Мроват и Маттос, напротив, относят дату смерти к 1955 году. По первой, смерть ее родителей в 1940-х годах внесла радикальные изменения в жизнь фотографа, который переехал в Иерусалим, а затем в Вифлеем. В трех написанных письмах. Своим двоюродным братьям Шафике и Матилу в 1941 году Карима рассказывает о своей фотографической работе и необходимости организовать альбом с ее изображениями в качестве инструмента рекламы. Война 1948 года оставляет пробел в информации о ней, и известно лишь, что она умерла в Назарете в 1955 году.

Насралла помещает смерть своей матери и фотоальбом в другой контекст.
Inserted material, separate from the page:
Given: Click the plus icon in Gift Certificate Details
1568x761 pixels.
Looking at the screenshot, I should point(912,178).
Барбара умирает в неустановленный день в 1930-х годах, вскоре после рождения сына Каримы, Самира, которого она сожалела, что не смогла обнять, потому что он болел туберкулезом. Альбом, в свою очередь, содержал изображения, которые ей больше всего нравились, и использовался как своего рода пропуск прохожего с британскими властями: «Английские солдаты не видели на фотографиях того, что видела она. Они относились к ним как к удостоверению личности, которое позволяло любому, кто его носил, проходить или нет. Тем не менее, альбом всегда был полезен, он работал в том или ином направлении».

Карима Аббуд, Портрет ее отца Саида и сына Самира, 1930-е годы.
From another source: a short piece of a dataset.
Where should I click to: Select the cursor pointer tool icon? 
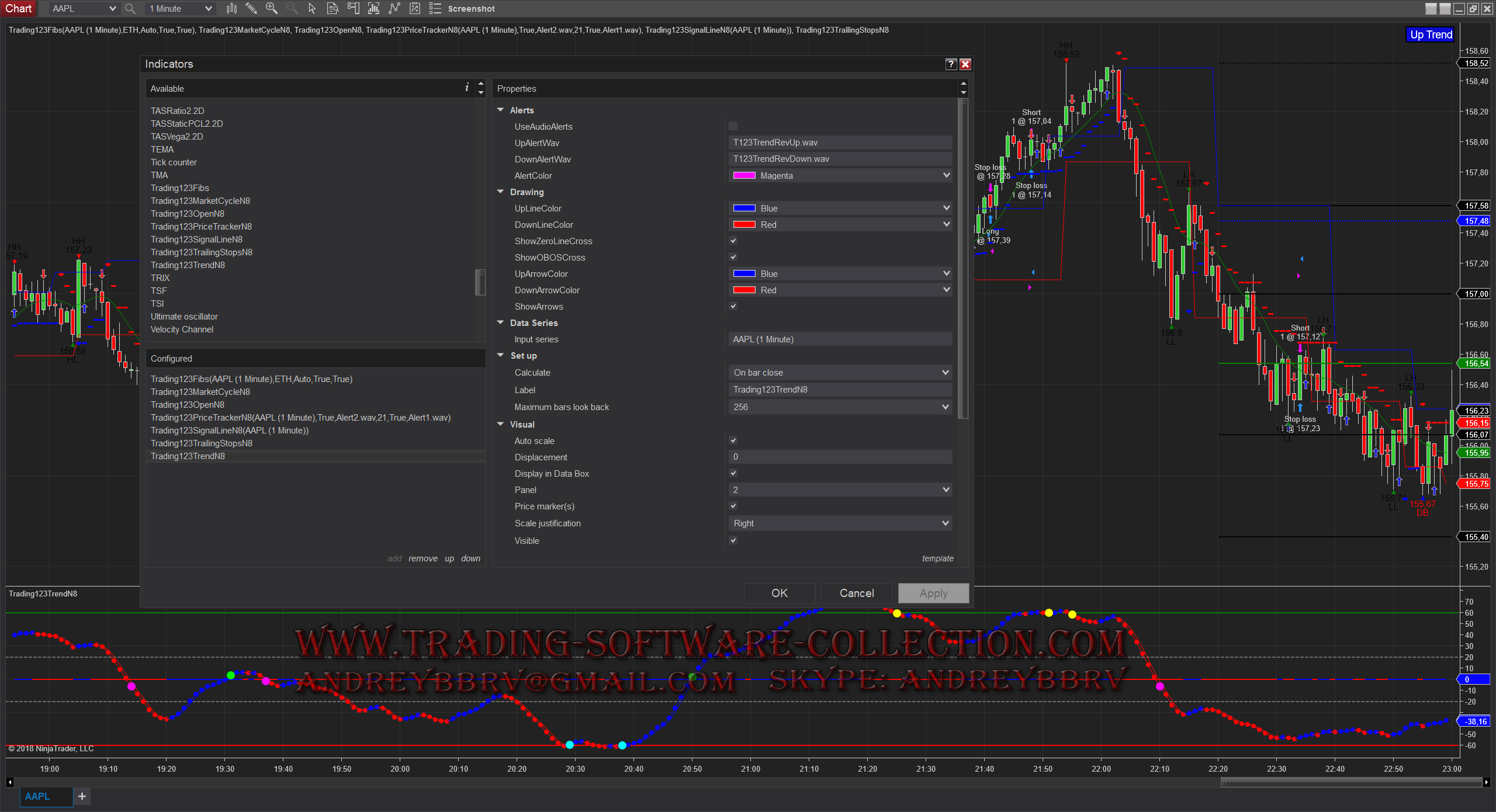pyautogui.click(x=312, y=8)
Туберкулез, которым Карима страдает в романе, был занесен в семью Аббуда ее братом Каримом. Англичане считали его «немецким шпионом» за то, что он носил в кармане копию Страдания юного Вертера на языке оригинала мальчик был арестован и подвергнут необычайным пыткам: провел ночь посреди болот в районе озера Хуле, «поставив ноги в грязь, а тело раскачивалось, как бамбуковый шест». Освобожденный через пять недель, Карим возвращается домой физически и психологически разбитым; Ночи он проводил безостановочно, кашляя и чувствуя «боль в каждой клеточке».
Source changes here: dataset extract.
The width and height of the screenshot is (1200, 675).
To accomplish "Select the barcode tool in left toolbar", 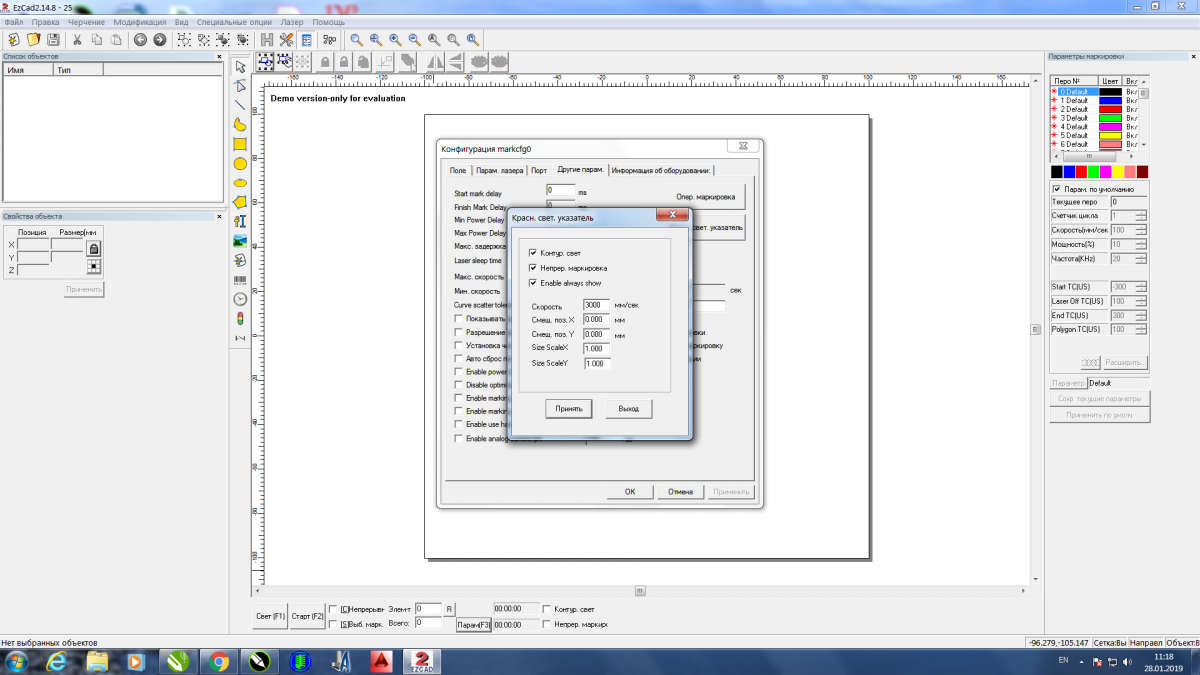I will 240,280.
Умер 12 августа 1921 года, закрывая рот рукой – возможно, чтобы заглушить кашель или «не дать своему духу подняться до восхода солнца, чтобы он мог попрощаться со своей семьей» – Карим заразил свою сестру Катарину, которая передала болезнь своей матери. Это был второй траур в семье Аббуда. Первым умер маленький Наджиб, память о котором Карима культивирует через украденный и спрятанный семейный портрет. Именно из этого акта памяти она влюбляется в фотографии, которым начинает делегировать задачу пробуждения своих близких.

Вскоре отец замечает любовь девочки к визуальным аспектам действительности. Когда друзья-фотографы приходили к нему в гости, Карима смотрел в камеры и даже трогал их, пока их владельцы не смотрели или были погружены в долгие политические разговоры. У девочки развивается фантазия: «Все фотографии были внутри фотоаппарата. Стоять перед ним имело единственную причину: заставить камеру запомнить человека, чтобы фотограф мог позже дотянуться и удалить фотографию этого человека оттуда, где она хранилась!»

Чтобы проверить это предположение, он посмотрел в зеркало, прикоснулся к своему отраженному изображению, «затем убрал пустую руку, что дало ему уверенность, что изображение на камере было настоящим».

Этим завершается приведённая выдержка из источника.